The problem is, these things matter so much right now in terms of our daily flow that when a property fails on these, or assumes they don’t matter—it makes a big difference in our stay. It adds juuuuust enough friction to make it “parenting in another place” instead of “vacation” when I know, and have experienced, places that actually allow me as the mom to relax. For example, the cruise we’re about to take has two different dinner seatings: 5:45 PM and 8:45 PM. If you can’t get a reservation for the first seating, good luck with a toddler!
So. Things that don’t really matter once a kid is, say, 6 or 7, matter a LOT to an under 3. Like:
Does ground transportation have a carseat available or do I need to bring one?
Whether or not I have to schlep a pack n’ play or is it provided?
If there is a fridge in my room for breastmilk/formula or do I have to call and request one?
Whether there is a sink available to wash out bottles or sippy cups
What time breakfast and dinner services start, and how loud/chaotic the dining room is
If the kids club is actually for toddlers or just kids
How much baby proofing I have to do upon entering the room (can I move the furniture, for example?)
Whether I have to request more towels2
If there’s a place to throw trash out outside my room for diaper trash so it doesn’t stink up the whole place
The room placement to decrease evening noise, or whether or not we have to walk through an adults-only space that’s inappropriate for little ones, like a casino, to get anywhere
General accessibility: Can I get a bathtub in my room? Are the doorways wide enough for a stroller? Do they have luggage carts and working elevators?
Do they have extra diapers, wipes, swim diapers, etc in the gift shop?
And what bothers me is not that these inconveniences exist, because of course travel mishaps are gonna happen! Toddlers are gonna toddle! But that properties claim that they’re kid-friendly and they’re missing an entire cohort of kids when you really look into their policies or amenities.
For example, so many properties focus on the “extras.” Character meet-and-greets or storytimes or ice cream sundaes or “movie nights under the stars.” These are great! I love special ways properties think about kiddos. But if storytime doesn’t start until 8:30 PM…they’re not thinking about toddlers. That’s what makes the difference to me in this current phase of travel, and what I wish more places paid attention to.
The basic amenities to confirm ahead of your trip
The thing is, if I know about any of these “issues”3 ahead of time, I can play defense. I already pack a million snacks but if we know that dinner doesn’t start until 6 PM, we can shift our day a little bit on the front end or with lunch to make it easier to get there.
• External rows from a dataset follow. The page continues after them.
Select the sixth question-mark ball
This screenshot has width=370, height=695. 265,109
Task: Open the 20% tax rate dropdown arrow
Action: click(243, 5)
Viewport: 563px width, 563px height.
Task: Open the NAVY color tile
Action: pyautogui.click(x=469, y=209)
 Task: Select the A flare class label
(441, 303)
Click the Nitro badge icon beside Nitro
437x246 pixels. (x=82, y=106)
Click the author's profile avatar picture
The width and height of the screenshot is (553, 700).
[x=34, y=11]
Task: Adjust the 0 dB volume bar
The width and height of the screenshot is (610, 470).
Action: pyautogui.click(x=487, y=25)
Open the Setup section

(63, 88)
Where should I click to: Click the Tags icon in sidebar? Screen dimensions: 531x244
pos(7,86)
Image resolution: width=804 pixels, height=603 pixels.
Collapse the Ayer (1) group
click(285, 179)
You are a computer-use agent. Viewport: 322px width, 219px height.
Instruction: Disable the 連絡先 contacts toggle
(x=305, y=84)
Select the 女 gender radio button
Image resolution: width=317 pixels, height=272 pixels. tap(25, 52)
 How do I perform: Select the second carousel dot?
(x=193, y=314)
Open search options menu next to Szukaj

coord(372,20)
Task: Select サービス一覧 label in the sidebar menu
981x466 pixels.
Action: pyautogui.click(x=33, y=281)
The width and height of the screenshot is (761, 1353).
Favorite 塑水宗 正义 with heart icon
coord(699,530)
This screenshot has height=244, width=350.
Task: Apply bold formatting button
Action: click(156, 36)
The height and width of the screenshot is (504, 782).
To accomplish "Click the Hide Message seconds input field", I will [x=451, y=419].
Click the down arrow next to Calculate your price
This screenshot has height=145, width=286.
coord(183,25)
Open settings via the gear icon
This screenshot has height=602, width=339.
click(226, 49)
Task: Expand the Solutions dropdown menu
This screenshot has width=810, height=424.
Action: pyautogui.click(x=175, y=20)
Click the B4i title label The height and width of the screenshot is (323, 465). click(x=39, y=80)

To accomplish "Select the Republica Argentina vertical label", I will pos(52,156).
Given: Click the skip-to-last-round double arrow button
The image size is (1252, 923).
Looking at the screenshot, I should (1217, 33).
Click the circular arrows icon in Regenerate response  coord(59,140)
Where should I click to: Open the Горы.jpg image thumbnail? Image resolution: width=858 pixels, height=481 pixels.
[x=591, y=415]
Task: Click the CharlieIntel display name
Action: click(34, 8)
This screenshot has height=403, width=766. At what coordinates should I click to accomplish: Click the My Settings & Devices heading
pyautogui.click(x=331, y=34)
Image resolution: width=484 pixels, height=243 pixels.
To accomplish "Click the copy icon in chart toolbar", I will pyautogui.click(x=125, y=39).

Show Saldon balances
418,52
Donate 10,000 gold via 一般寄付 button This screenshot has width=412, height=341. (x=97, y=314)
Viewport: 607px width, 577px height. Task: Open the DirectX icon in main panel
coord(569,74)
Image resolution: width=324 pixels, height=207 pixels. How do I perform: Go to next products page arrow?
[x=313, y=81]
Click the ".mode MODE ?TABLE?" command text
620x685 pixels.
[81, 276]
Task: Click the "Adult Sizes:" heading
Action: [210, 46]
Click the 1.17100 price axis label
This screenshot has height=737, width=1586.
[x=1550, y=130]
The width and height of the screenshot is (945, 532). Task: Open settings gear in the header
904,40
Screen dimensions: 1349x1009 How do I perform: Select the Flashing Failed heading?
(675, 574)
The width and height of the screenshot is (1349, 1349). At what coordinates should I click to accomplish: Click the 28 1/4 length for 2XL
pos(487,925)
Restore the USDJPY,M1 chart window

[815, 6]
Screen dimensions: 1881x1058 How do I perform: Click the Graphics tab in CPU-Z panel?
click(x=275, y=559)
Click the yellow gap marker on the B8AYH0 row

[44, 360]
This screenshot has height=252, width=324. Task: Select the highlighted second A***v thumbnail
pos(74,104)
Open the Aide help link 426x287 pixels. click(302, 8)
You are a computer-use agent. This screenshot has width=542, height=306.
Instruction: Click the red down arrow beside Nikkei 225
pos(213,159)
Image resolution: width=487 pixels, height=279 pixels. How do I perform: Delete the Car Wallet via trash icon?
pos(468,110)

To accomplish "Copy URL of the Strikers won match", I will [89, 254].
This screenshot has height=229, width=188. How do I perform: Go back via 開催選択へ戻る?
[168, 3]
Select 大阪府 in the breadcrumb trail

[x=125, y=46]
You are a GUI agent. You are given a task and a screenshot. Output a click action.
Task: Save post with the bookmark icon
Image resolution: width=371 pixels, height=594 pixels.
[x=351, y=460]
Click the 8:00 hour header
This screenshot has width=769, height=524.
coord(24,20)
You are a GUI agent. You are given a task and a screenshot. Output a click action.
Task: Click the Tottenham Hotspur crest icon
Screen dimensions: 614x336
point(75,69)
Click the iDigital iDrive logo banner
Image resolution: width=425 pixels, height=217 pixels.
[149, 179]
Or we often order a veggie plate and a cheese plate from the bar and that’s dinner, and then adults order room service. (This is basically why the slumberpod was invented, which I hate to tell you was really such a game-changer with traveling once I finally caved and bought one.)
Now, I usually confirm once I’ve made my reservation:
That a pack n’ play will be sent up (if needed) or if they have bed rails to rent/use
Restaurant opening times, and if the kitchen closes at all during the day
Kids club details and how to register (any extra documents or gear we need? For example, at Beaches, kids need their own backpack and everything needs to be labeled, just like daycare. BIG fan of their kids club setup!)
I’ve also started prioritizing booking a completely different type of room. I am team hotel with a toddler—mostly because for the idea of doing dishes on vacation makes me want to melt—and so I tend to try for suites or the kinds of properties with small kitchen setups. It’s SO much easier when your hotel room has a table you can sit at for coloring/magna tiles/quiet time, too.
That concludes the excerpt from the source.